Charleston, S.C. — Gov. Mark Warner of Virginia, who has dominated recent speculation about the next Democratic presidential campaign, is headed into a lunch-to-brunch showdown this weekend with another favorite son of the South, John Edwards, the party's vice presidential nominee last year.
Edwards, the former senator from North Carolina, is the scheduled luncheon speaker Saturday at the Florida State Democratic Party conference in Orlando. Warner, who is wrapping up his term, is scheduled to address the conference at a brunch Sunday.
In more normal political times, most of the attention at the Florida gathering would be on Edwards, who was the running mate of 2004 Democratic presidential nominee Sen.
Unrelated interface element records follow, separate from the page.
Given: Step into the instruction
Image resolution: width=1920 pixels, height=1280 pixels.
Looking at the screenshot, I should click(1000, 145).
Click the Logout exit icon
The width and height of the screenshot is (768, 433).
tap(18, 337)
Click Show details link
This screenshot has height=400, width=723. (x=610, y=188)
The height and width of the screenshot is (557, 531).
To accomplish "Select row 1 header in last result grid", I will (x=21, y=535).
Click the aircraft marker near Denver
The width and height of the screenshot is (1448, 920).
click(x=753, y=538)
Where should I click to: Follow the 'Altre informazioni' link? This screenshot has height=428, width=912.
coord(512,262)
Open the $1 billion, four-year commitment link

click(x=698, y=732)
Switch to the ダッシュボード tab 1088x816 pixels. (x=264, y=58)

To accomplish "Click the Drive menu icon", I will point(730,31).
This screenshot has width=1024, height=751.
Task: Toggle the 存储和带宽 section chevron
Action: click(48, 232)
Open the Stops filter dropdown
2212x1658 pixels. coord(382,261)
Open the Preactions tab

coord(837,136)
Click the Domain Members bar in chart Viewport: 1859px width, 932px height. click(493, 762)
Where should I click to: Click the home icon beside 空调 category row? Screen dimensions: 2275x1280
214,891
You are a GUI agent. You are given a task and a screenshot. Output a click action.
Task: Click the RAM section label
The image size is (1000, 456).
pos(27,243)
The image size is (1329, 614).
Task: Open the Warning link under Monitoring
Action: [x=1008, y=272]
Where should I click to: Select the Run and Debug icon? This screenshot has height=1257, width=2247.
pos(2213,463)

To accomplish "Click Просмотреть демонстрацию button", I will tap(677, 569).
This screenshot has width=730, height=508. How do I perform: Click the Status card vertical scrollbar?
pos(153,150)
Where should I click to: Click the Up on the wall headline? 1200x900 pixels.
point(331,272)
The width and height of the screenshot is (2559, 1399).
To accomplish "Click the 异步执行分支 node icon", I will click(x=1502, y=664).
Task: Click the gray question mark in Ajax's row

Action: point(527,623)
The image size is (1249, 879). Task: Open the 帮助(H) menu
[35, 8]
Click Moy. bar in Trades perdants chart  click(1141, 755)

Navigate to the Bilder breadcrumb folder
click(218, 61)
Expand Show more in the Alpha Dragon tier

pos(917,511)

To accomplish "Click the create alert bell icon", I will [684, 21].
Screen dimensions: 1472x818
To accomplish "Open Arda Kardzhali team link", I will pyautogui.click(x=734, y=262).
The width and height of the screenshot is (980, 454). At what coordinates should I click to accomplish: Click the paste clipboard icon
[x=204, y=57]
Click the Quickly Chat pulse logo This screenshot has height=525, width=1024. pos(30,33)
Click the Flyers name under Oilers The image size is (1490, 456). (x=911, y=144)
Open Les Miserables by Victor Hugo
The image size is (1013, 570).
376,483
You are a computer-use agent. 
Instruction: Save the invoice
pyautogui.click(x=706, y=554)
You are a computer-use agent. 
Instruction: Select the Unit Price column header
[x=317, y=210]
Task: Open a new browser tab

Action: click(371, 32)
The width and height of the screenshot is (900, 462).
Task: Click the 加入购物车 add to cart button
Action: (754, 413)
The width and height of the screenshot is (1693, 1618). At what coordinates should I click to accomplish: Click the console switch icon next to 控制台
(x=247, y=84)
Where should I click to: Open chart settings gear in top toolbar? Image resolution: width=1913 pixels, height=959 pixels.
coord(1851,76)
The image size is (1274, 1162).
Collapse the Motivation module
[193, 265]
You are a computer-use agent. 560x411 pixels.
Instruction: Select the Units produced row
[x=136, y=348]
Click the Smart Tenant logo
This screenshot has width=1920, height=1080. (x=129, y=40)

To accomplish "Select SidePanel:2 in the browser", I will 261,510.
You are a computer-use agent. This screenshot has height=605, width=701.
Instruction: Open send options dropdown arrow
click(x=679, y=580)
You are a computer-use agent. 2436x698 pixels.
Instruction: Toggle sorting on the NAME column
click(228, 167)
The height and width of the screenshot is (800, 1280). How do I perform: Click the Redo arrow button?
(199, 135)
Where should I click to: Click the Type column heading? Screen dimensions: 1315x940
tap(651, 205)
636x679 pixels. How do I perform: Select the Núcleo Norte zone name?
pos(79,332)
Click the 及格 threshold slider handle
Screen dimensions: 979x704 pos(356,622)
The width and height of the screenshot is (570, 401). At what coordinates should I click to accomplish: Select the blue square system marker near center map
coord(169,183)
John Kerry.
But the high-profile month Warner has had since he helped engineer his Democratic successor's victory in Virginia — a state that has not voted Democratic in a presidential election since 1964 — over a candidate endorsed by President Bush has analysts and party professionals reassessing what the Southern political landscape might be like in 2008.
"It's now an open question as to who is the favorite in the South now," said Tom Schaller, a political science professor at the University of Maryland campus in Baltimore.
That was evident as Warner on Wednesday night addressed the South Carolina Democratic Party's salute to former Democratic governors. Warner came away with all but formal endorsements from some of the most influential Democrats in South Carolina, a state that gave Edwards, a South Carolina native, his only outright primary victory over Kerry before the nomination was settled.
Warner "just won the South Carolina primary," said Schaller, who was on hand for the event. "He practically got the endorsements of almost every speaker on stage."
Among those praising Warner were former Sen. Fritz Hollings and former Govs. Jim Hodges and Robert McNair.
"I believe like the rest of you that we have a real winner here tonight," Hollings said in comments echoed by Hodges and McNair.
It is Warner's political message that could propel him in the 2008 Democratic presidential contest, said Jack Bass, a professor at the College of Charleston and biographer of Southern political legends Sen. Strom Thurmond and Judge Frank Johnson Jr.
"You don't see many candidates with messages that well developed even before a campaign has begun," Bass said after hearing Warner's speech.
"Results matter" is the core message from Warner, a wealthy businessman who, in one term as governor, restructured Virginia's tax system, increased funding for education and health care and turned a $6 billion budget deficit into a $100 million surplus. And achieving such results, Warner emphasized, is "not a matter of liberal versus conservative or even Democrat versus Republican but rather it is the future versus the past."
That, said former state and national party chairman Don Fowler, is a message for Democrats in every region of the country. "What the party needs is a nominee who speaks with clear convictions and clarity of mind and purpose," Fowler said. "And that kind of nominee can be successful anywhere, not just in the South."